第3話 願い

「はは、天使様、そんなに急がずとも菓子は無くなりはしませんから」

「…むぐうう」

「のどに詰まらせては大変ですよ、さあこちらを」

あまりにもがっつきすぎたためだろうか、のどにドーナツを詰まらせかけた私にカグヤがジュースのお代わりをどこからともなく取り出し、渡してきたので、息が止まる前に鮮やかな色のジュースを飲み干す。一息で飲んでしまったから、ジュースに対する申し訳無さまで湧いてきてしまった。

…結局、私は誘惑に負けてこの有様なのである。この国の偉い人にペコペコ頭を下げられてもすまし顔なんてしているけれども、その実態は出会って十分もしないうちに得体の知れない男とお茶会と洒落こむ体たらくだ。

しかし、食べきったら終わりではない。食べても食べても尽きることなく新たな菓子が姿を現すのでお手上げだ、私は悪くない。

昔に同化した魔物に大喰らいが居たからそう、仕方がないことなのだ。

…しかし、数十分と食べ続ける姿を見られ続けるのも気まずいので、仕方がなく、カグヤに話を振ってみることにしよう。


「おや、手が止まりましたがもうお腹がいっぱいになりましたか?まだ西の都の名物の竜の卵のプリンもありますよ?」

「けふ、それは話の後で食べる。単刀直入に聞くから。それで、貴方の本当の用事は一体何なのかしら?ただの世話係にはそれほどの力はいらないし、むしろ邪魔なはず。何かこの場所、私に会いに来た目的があるのでしょう?菓子の礼とは言わないけれど、些末なことであるのならば叶えよう」

「!それはうれしい言葉ですね」

その言葉に、ここまで取り繕っていた男の、かすかな変化が生まれたことが分かった。今までおくびにも出さなかった彼本来の感情が眼差しに強く出ている。

前の戦争のときにも存在しなかったほどの強い寵愛を得ている得体の知れない男のしっぽを私は遂に捕らえたのだ。

ふ、やはり人間というのは底が浅い様である。私だって伊達に長く生きているわけではないのだ。

ははーん、この男の様子を見るにかつて罪を犯した罪人とか、危険人物であるのだろう。大方、刻まれた呪いを解いてほしいとか、昔大戦争で使っていた禁呪相当の魔術を教えてほしいとかそんな所だろう。
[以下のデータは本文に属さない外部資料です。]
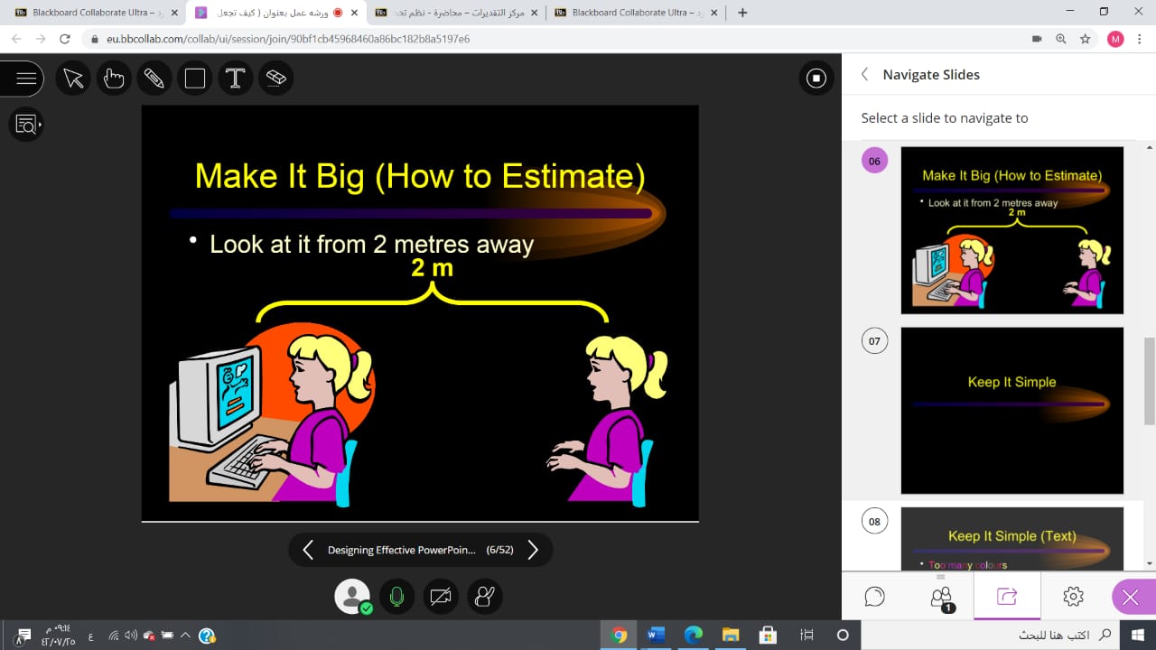The image size is (1156, 650).
Task: Select the Shapes rectangle tool
Action: click(195, 79)
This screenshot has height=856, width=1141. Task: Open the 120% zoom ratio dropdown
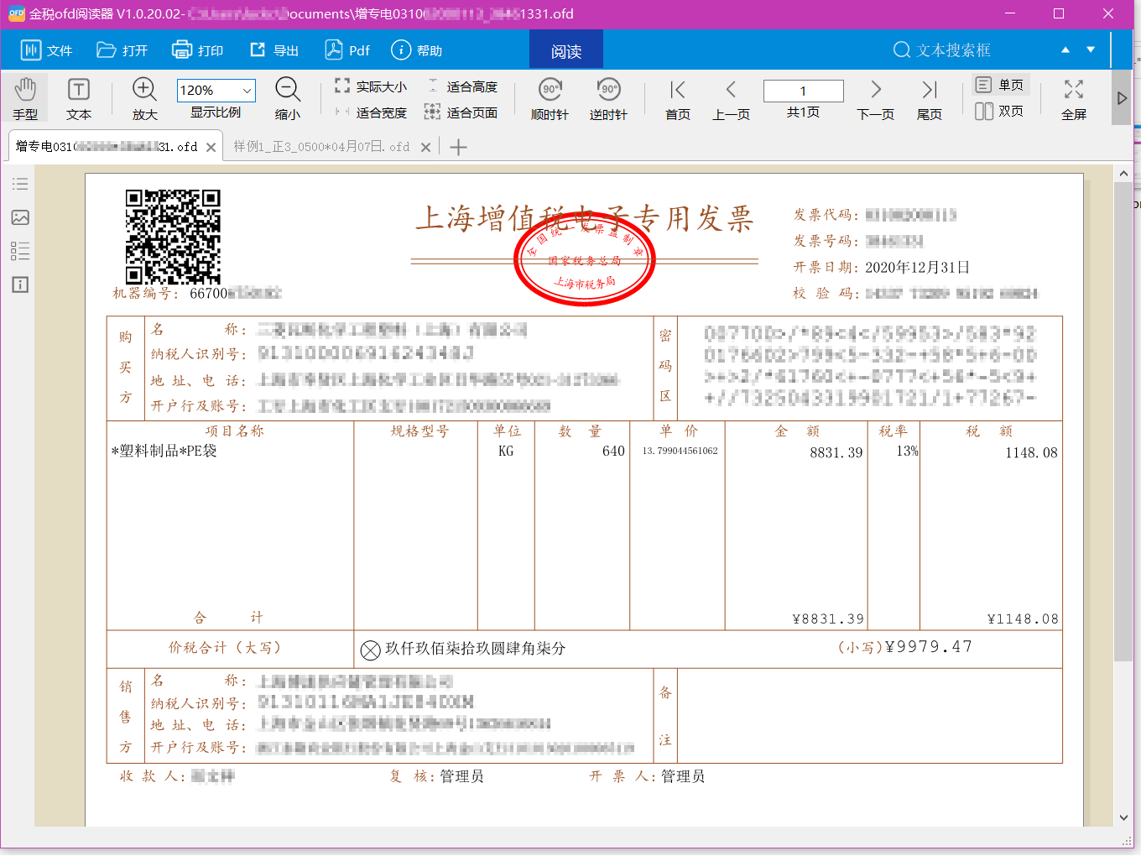[247, 90]
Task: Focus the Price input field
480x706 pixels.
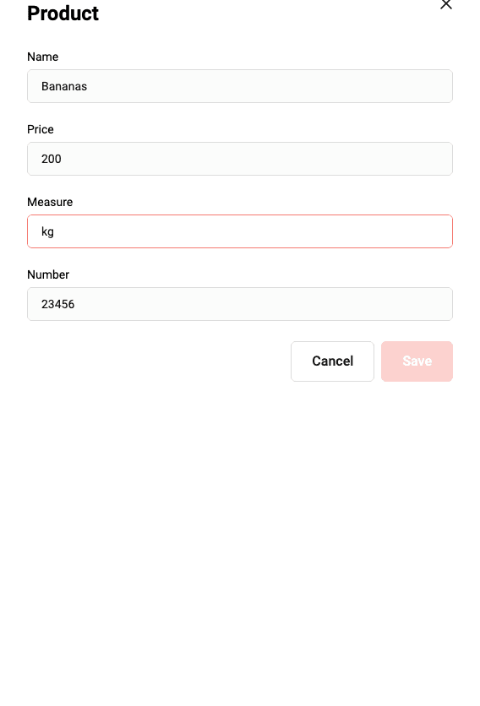Action: (240, 159)
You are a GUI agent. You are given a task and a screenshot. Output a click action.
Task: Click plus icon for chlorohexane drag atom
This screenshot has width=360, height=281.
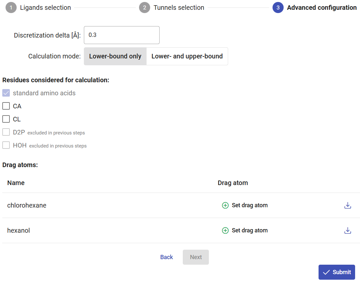(225, 205)
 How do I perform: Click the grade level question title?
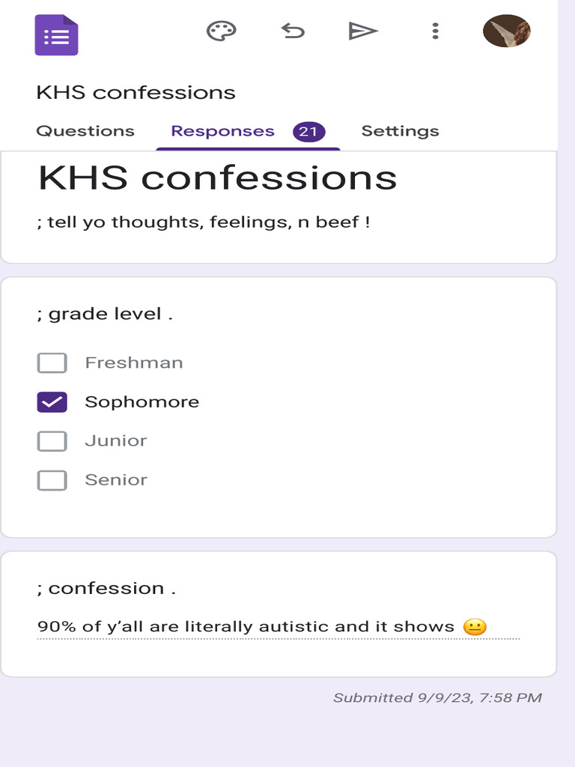coord(105,314)
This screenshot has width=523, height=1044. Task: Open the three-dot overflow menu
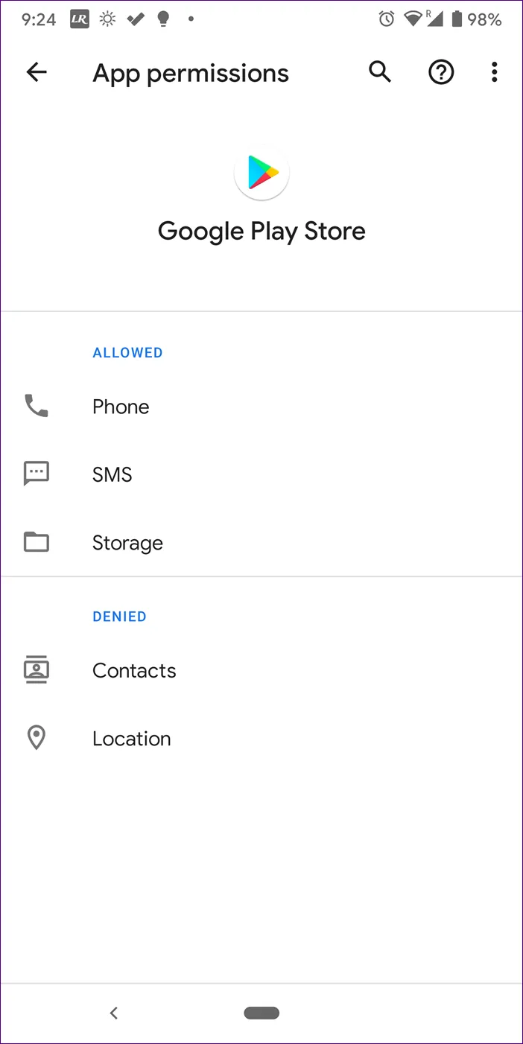[494, 72]

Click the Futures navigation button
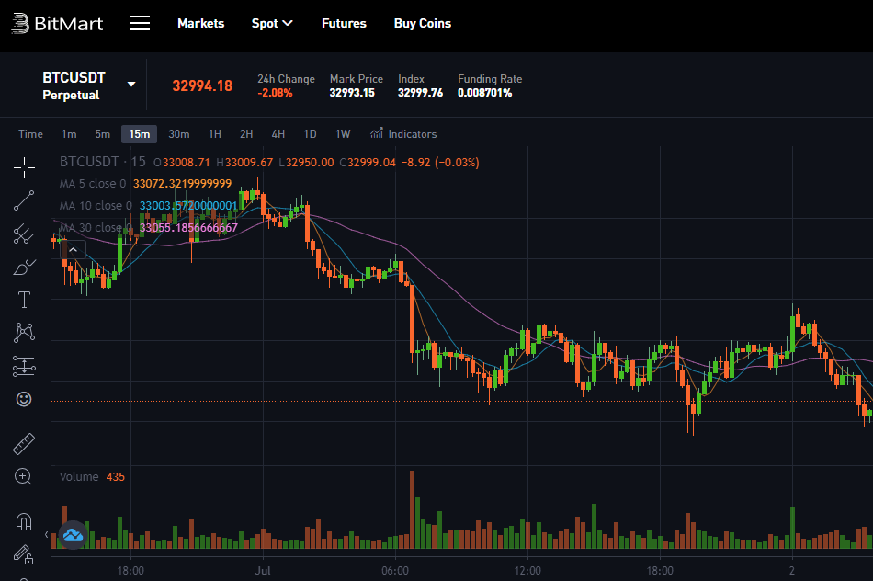pos(344,23)
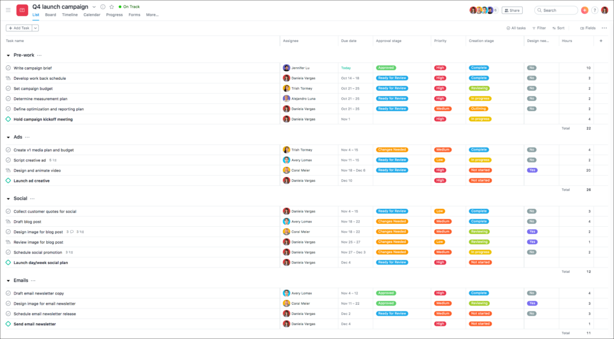The width and height of the screenshot is (614, 339).
Task: Check off Set campaign budget task
Action: (x=8, y=89)
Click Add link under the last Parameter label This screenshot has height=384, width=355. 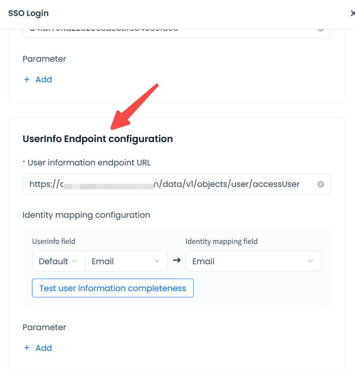pyautogui.click(x=44, y=348)
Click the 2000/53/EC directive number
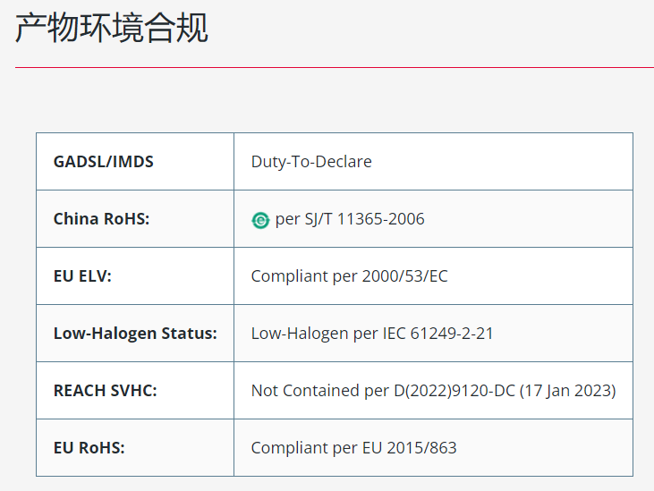Viewport: 654px width, 491px height. point(404,276)
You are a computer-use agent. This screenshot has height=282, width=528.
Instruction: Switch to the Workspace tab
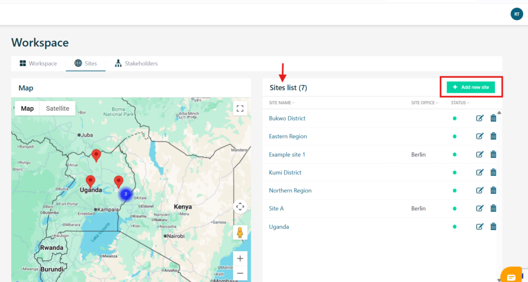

…私がたびたび眠りから起こされ、国の名前が変わっただの王が変わっただので周囲に傅く人間の顔ぶれが変わったとしても、彼らが私に求めるものは何時だって変わり映えしないのだ。力を、人を傷つけてでも支配できる力を、下さいと頭を垂れるのだ。私は断ることもなく、与えてきた。

いつもと変わらない、愚かで救いがたい、愛すべき人間。

「…なんだ、願いは無いの?」

だけど、男の、カグヤの願いは今までの者とはまるで毛色が違っていた。

「…それでは、改めて申し上げます天使様、お願いがあります。それは、---」


…それは、私に叶えることが出来るかわからないということまで含めてだ。